Why Learn Hands-Only CPR?
Cardiac arrest - an electrical malfunction in the heart that causes an irregular heartbeat (arrhythmia} and disrupts the flow of blood to the brain, lungs and other organs- is a leading cause of death. Each year, more than 350,000 EMS assessed out-of-hospital cardiac arrests occur in the United States.
When a person has a cardiac arrest, survival depends on immediately receiving CPR from someone nearby.
According to the American Heart Association, about 90 percent of people who suffer out-of-hospital cardiac arrests die. CPR, especially if performed immediately, can double or triple a cardiac arrest victim's chance of survival.
Be the Difference for Someone You Love
- If you are called on to give CPR in an emergency, you will most likely be trying to save the life of someone you love: a child, a spouse, a parent or a friend.

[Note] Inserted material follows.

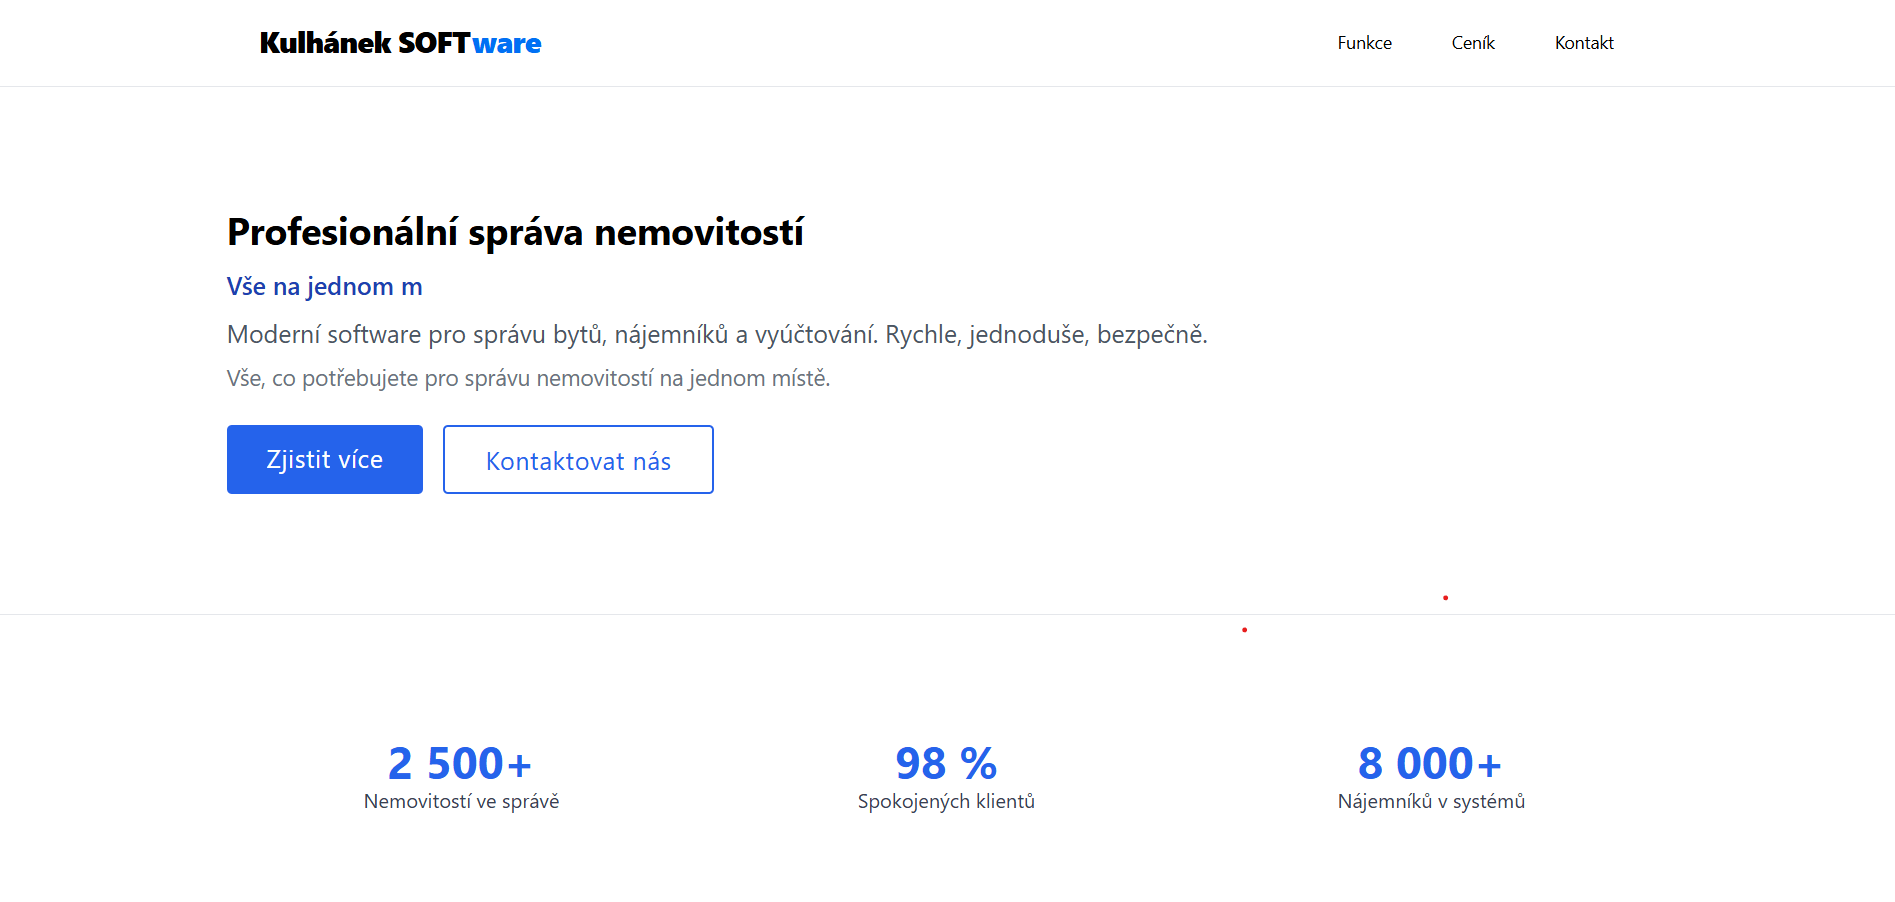Click the upper red dot marker

[x=1445, y=597]
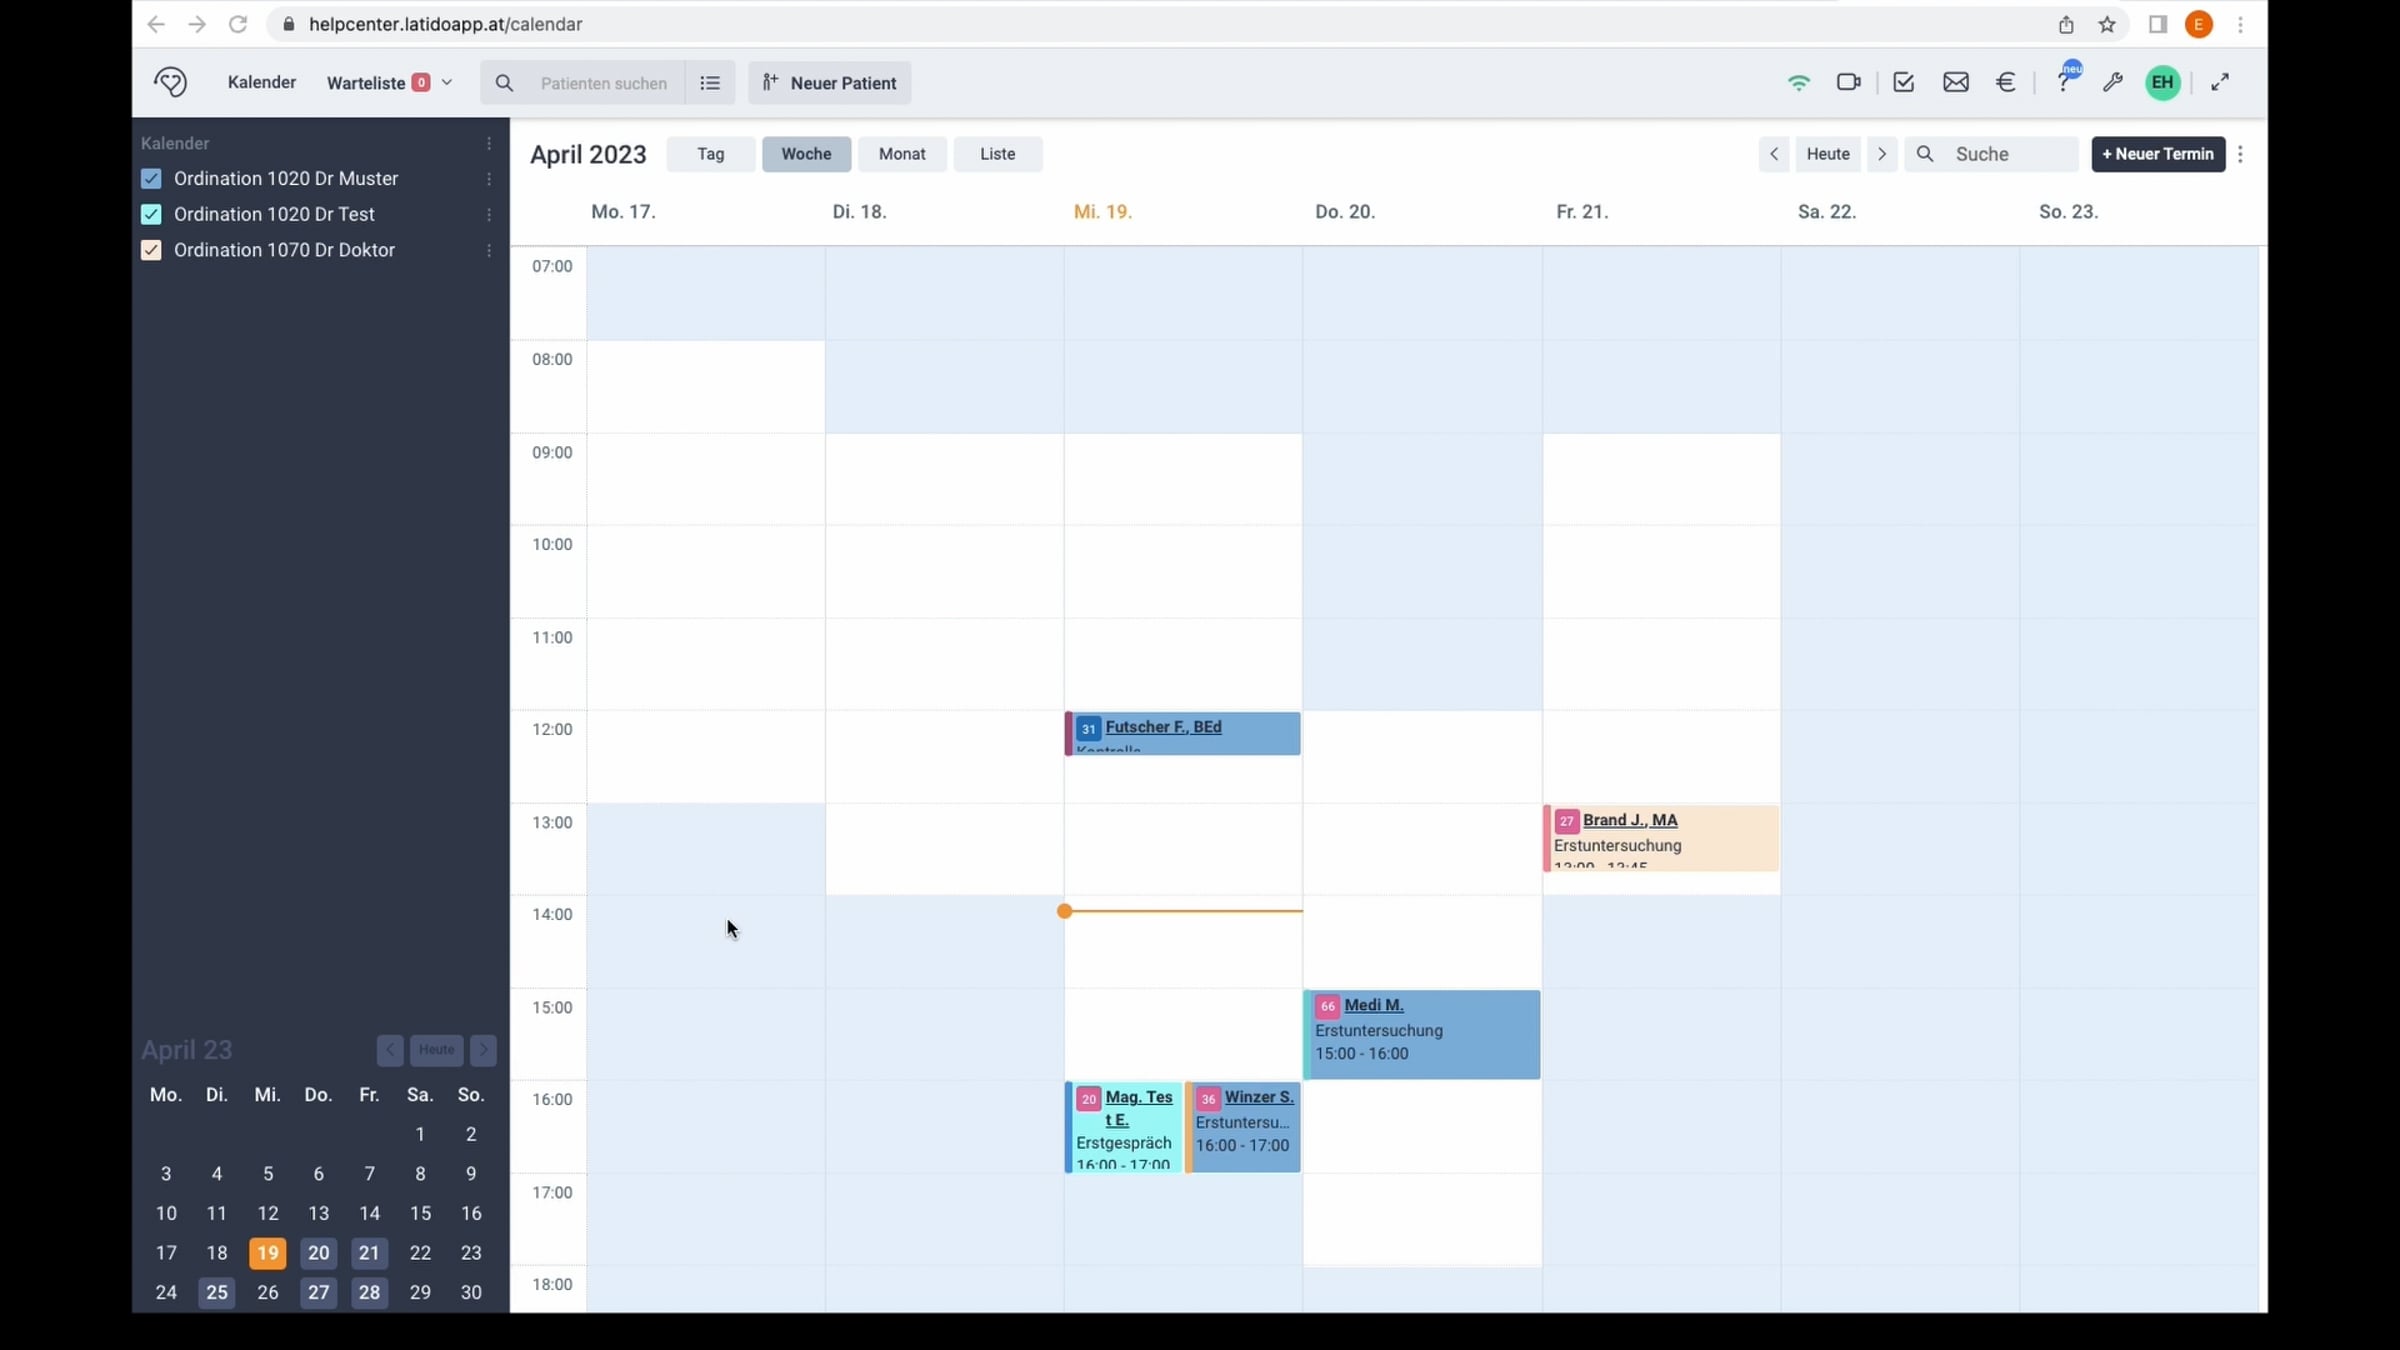Click the + Neuer Termin button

- About 70 percent of out-of-hospital cardiac arrests happen in homes
- About 46 percent of people who experience an out-of-hospital cardiac arrest receive the immediate help that they need before professional help arrive
- Hands-Only CPR has been shown to be as effective as conventional CPR for cardiac arrest at home, at work or in public.
- Hands-Only CPR has just two easy steps, performed in this order:
1. Call 911 if you see a teen or adult suddenly collapse
2. Push hard and fast in the center of the chest to the beat of a familiar song that has 100 to 120 beats per minute
Music Can Save Lives
Song examples include "Stayin' Alive" by the Bee Gees, "Crazy in Love" by Beyonce featuring Jay-Z, "Hips Don't Lie" by Shakira" or "Walk the Line" by Johnny Cash. People feel more confident performing Hands-Only CPR and are more likely to remember the correct rate when trained to the beat of a familiar song.
When performing CPR, you should push on the chest at a rate of 100 to 120 compressions per minute, which corresponds to the beat of the song examples above.
Take 90 Seconds to Learn How to Save a Life
Visit heart.org/handsonlycpr to watch the Hands-Only CPR instructional video and share it with the important people in your life. Hands-Only CPR is a natural introduction to CPR, and the AHA encourages everyone to learn conventional CPR as a next step. You can find a CPR class near you at heart.org/findacourse.
NOTE: The AHA still recommends CPR with compressions and breaths for infants and children and victims of drowning, drug overdose, or people who collapse due to breathing problems.